Our paper looks at the causes of changes in the moisture content of Earth's atmosphere. Since the start of routine satellite-based measurements of atmospheric water vapor in September 1987, atmospheric moisture content has increased markedly. This increase had been noted in previous scientific papers, and was prominently mentioned in the IPCC's Fourth Assessment Report. But the causes of the increase were not known. Our investigation was the first to use rigorous statistical "fingerprint" methods to tackle the question of why water vapor has increased.

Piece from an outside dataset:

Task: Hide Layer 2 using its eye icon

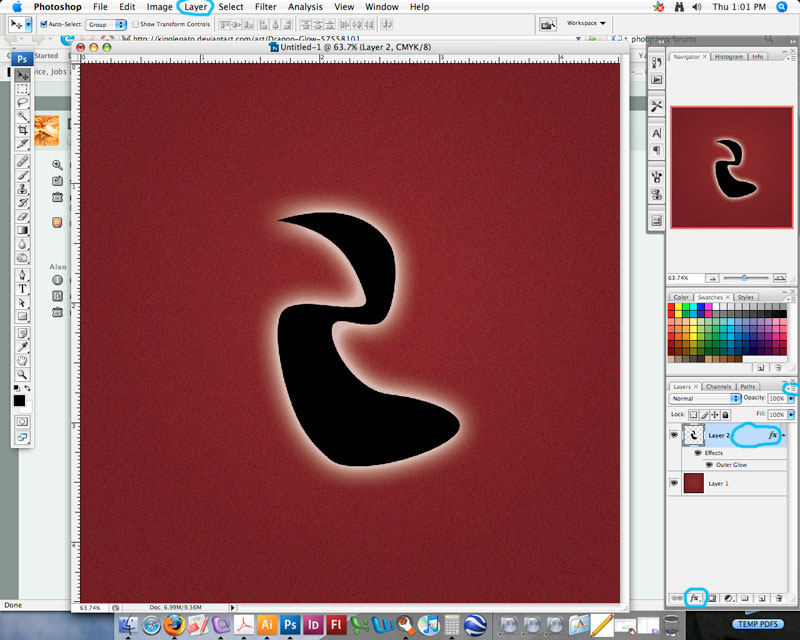Action: pos(673,436)
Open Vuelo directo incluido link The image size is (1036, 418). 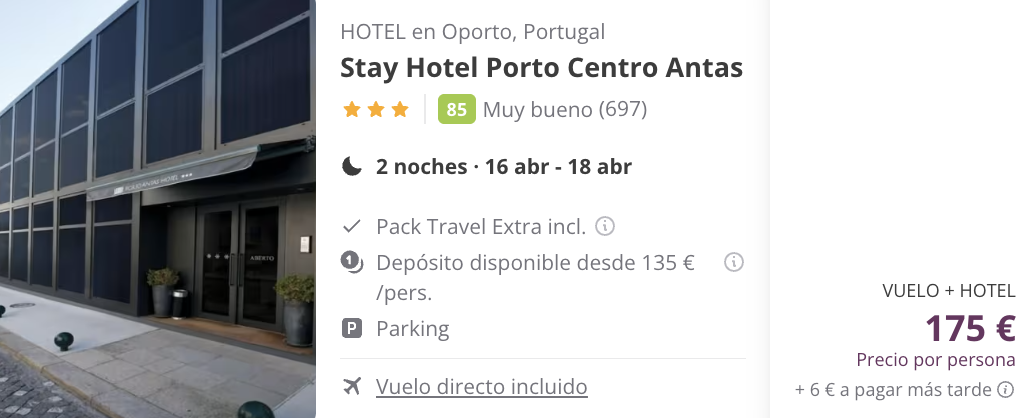tap(482, 386)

Q2: What is climate "fingerprinting"?

Basically, "fingerprinting" involves searching for a computer model-predicted pattern of climate change (the "fingerprint") in observed climate records. Fingerprint techniques allow researchers to examine a change in some property of the climate system and make rigorous statistical tests of the different possible explanations for that change.

Q3: What were the primary findings of our study?

Our key findings were as follows:

A) Despite the relatively short length (19 years) of the observed water vapor data, we were able to identify a "fingerprint" of human activities in this observational record.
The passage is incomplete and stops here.